*WHAT THE TASK REQUIRES*:
Using the records below, reproduce exactly the lines from the one containing "This screenshot has width=552, height=314." through the end, and nothing more; skip the images.
*** RECORDS FOR THIS TASK Section Begins ***
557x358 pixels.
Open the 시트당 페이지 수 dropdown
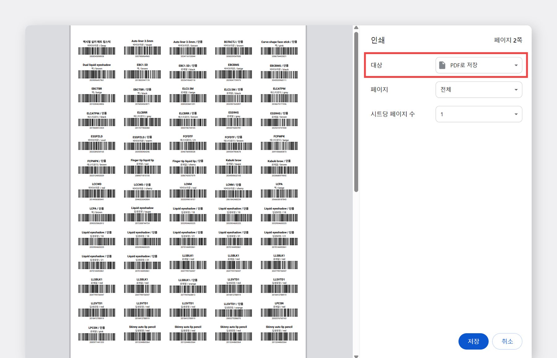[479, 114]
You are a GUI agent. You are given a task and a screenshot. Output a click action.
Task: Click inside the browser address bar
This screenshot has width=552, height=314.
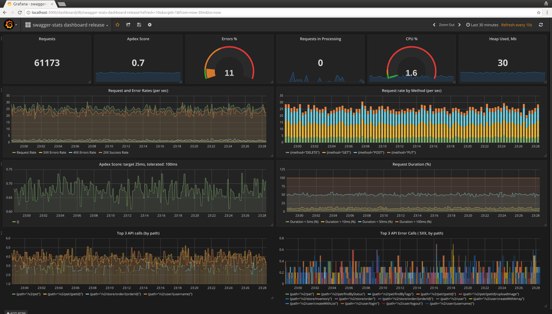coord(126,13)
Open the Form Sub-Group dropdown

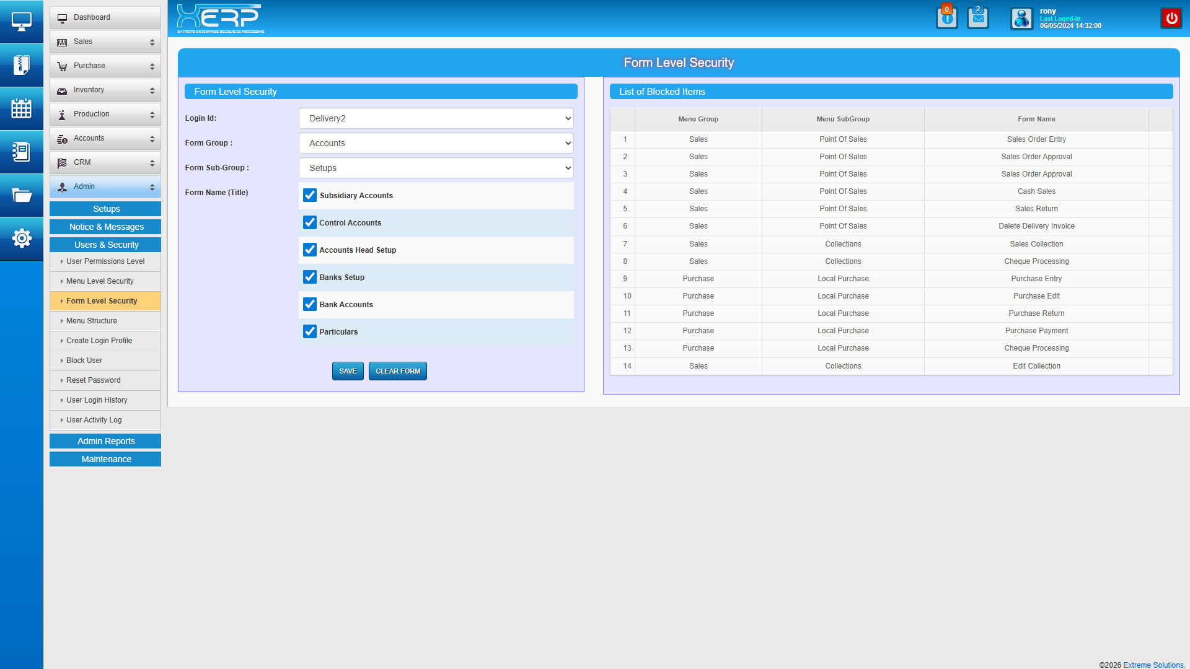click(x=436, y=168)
*** RECORDS FOR THIS TASK Section Ends ***
*TASK ANSWER*:
This screenshot has width=552, height=314.
coord(126,13)
Open the Form Sub-Group dropdown

click(x=436, y=168)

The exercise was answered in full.